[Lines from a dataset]

BEGIN

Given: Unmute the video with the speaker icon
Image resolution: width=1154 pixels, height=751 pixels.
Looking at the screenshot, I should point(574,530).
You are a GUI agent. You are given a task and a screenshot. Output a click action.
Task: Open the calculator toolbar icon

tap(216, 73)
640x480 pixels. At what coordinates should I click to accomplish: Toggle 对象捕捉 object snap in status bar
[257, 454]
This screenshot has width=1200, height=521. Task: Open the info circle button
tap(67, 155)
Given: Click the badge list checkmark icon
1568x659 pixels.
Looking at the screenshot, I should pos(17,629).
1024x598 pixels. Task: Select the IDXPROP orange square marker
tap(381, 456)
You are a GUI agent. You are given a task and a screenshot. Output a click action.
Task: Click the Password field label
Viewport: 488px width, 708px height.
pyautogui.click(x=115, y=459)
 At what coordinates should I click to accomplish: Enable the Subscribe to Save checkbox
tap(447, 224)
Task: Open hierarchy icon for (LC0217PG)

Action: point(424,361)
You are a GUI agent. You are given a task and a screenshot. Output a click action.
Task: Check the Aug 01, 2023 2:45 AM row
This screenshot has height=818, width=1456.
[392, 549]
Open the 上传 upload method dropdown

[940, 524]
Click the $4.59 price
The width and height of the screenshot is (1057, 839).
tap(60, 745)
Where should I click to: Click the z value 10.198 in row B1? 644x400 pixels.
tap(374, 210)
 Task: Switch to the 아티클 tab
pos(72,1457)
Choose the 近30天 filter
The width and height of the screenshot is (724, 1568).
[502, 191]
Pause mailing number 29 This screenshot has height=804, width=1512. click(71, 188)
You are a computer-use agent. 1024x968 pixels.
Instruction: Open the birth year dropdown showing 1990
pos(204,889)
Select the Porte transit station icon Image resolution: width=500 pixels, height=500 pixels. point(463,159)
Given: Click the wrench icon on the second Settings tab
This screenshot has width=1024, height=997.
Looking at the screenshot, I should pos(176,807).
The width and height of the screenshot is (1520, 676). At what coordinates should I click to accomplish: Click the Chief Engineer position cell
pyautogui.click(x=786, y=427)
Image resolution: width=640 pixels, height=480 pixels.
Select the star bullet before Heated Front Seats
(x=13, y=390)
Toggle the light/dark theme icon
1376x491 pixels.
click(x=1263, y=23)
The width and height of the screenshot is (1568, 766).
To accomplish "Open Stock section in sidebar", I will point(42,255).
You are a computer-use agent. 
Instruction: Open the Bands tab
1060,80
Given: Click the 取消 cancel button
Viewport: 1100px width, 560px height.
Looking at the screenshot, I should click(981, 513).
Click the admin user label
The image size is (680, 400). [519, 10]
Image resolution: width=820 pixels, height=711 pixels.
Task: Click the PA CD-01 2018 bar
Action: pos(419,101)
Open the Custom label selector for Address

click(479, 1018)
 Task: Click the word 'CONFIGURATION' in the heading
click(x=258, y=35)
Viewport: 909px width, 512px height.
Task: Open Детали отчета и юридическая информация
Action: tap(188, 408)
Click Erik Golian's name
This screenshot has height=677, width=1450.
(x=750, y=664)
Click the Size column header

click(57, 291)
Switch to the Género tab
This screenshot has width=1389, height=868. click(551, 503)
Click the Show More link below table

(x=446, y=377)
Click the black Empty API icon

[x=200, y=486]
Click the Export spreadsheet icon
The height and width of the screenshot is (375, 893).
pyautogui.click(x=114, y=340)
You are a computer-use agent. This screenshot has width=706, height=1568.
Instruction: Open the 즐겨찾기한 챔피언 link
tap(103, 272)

END

List every line above that contains the word "coordinates".

640x480 pixels. At what coordinates should I click to accomplish: Toggle 对象捕捉 object snap in status bar
 At what coordinates should I click to accomplish: Enable the Subscribe to Save checkbox
The width and height of the screenshot is (1520, 676). At what coordinates should I click to accomplish: Click the Chief Engineer position cell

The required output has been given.